Based on the coordinate information and the coordinate system information, the reconstruction data of the three-dimensional mesh is obtained. The reconstruction data includes M sets of reconstruction information. The M sets of reconstruction information correspond one-to-one with the M blocks and each contains the coordinates of the vertices in the corresponding block in the first coordinate system.

According to the method of claim 10, the coordinate system information indicates that the current coordinate system of the N blocks is a second coordinate system, the second coordinate system is a coordinate system transformed from the first coordinate system, and the coordinate information includes the coordinates of some or all vertices in the N blocks in the second coordinate system.

The method according to claim 11 is characterized in that the coordinate system information further indicates that an inverse coordinate transformation is performed during decoding.

The method according to claim 11 or 12, characterized in that the method further comprises:

Transform the coordinates of the vertices in the N blocks in the second coordinate system to their coordinates in the first coordinate system.

According to the method of claim 10, the coordinate system information indicates that the current coordinate system of the N blocks is the first coordinate system, and the coordinate information includes the coordinates of some or all vertices in the N blocks in the first coordinate system.

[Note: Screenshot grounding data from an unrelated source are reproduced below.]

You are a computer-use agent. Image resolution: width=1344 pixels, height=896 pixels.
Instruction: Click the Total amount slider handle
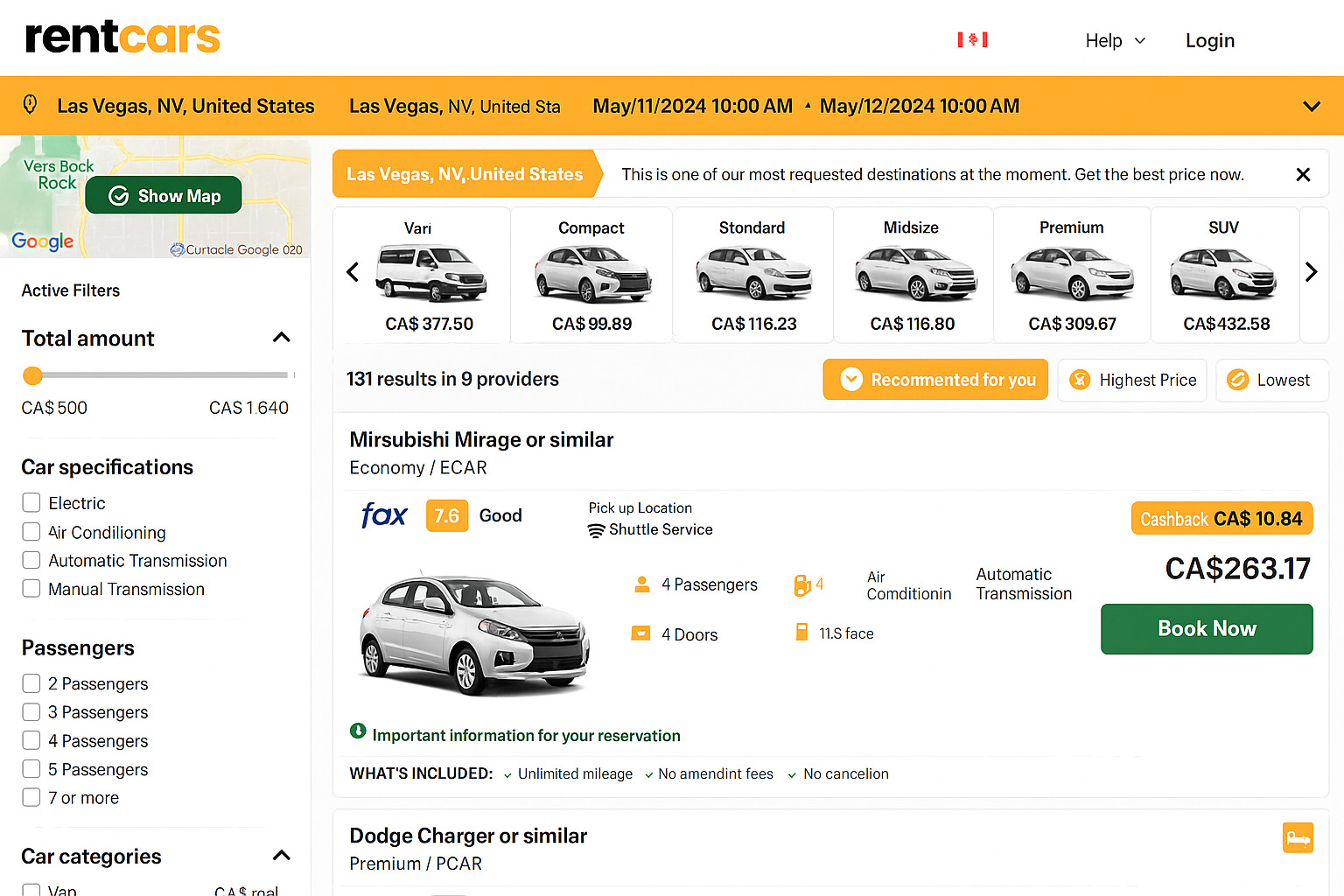coord(32,376)
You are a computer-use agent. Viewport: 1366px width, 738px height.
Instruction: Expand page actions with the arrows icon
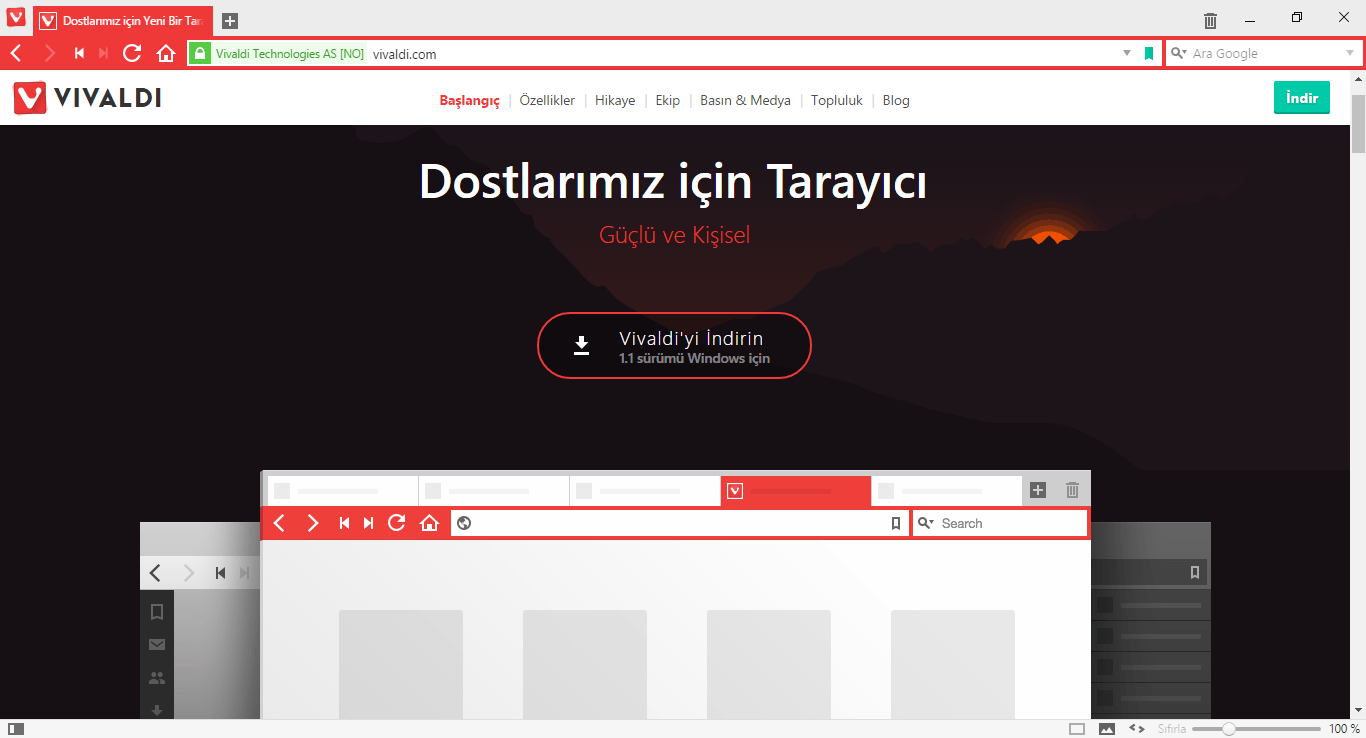point(1136,729)
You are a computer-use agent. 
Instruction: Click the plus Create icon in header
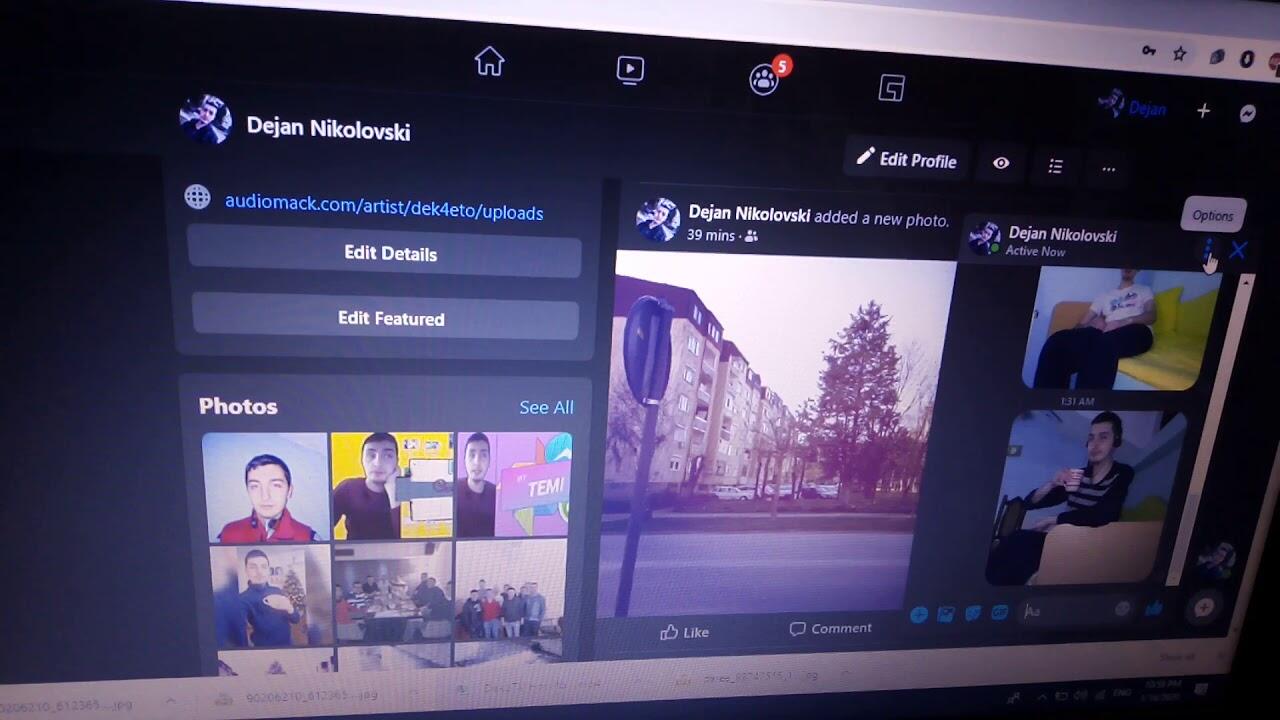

The method according to any one of claims 10-14 is characterized in that the bitstream includes a first syntax structure corresponding to the three-dimensional grid, the first syntax structure includes a second syntax structure corresponding to the M blocks, the coordinate system information is located in the first syntax structure and outside the second syntax structure, or the coordinate system information is located in the second syntax structure corresponding to the N blocks.

The method according to any one of claims 11-13 is characterized in that the coordinate system information includes information of N sets of second coordinate systems, and the correspondence between the information of the N sets of second coordinate systems and the N blocks, wherein any set of information of the second coordinate system includes the type of the second coordinate system, the origin information of the second coordinate system, and the coordinate axis information of the second coordinate system.

The method according to claim 16 is characterized in that the origin information of the second coordinate system includes the coordinate information of the origin in the first coordinate system; or, the origin information of the second coordinate system includes the origin acquisition mode.

The method according to claim 16 or 17 is characterized in that the coordinate axis information of the second coordinate system includes the vector of the coordinate axis in the first coordinate system; or, the coordinate axis information of the second coordinate system includes the acquisition mode of the coordinate axis.

An encoding device, characterized in that it comprises:

One or more processors;

Memory, used to store one or more programs;

When the one or more programs are executed by the one or more processors, the encoding device implements the method as described in any one of claims 1-9.

A decoding device, characterized in that it comprises:

One or more processors;

Memory, used to store one or more programs;

When the one or more programs are executed by the one or more processors, the decoding device implements the method as described in any one of claims 10-18.

A computer-readable storage medium, characterized in that it comprises a computer program, which, when executed on a computer, causes the computer to perform the method according to any one of claims 1-18.

A computer program product, characterized in that the computer program product includes computer program code, which, when run on a computer, causes the computer to perform the method according to any one of claims 1-18.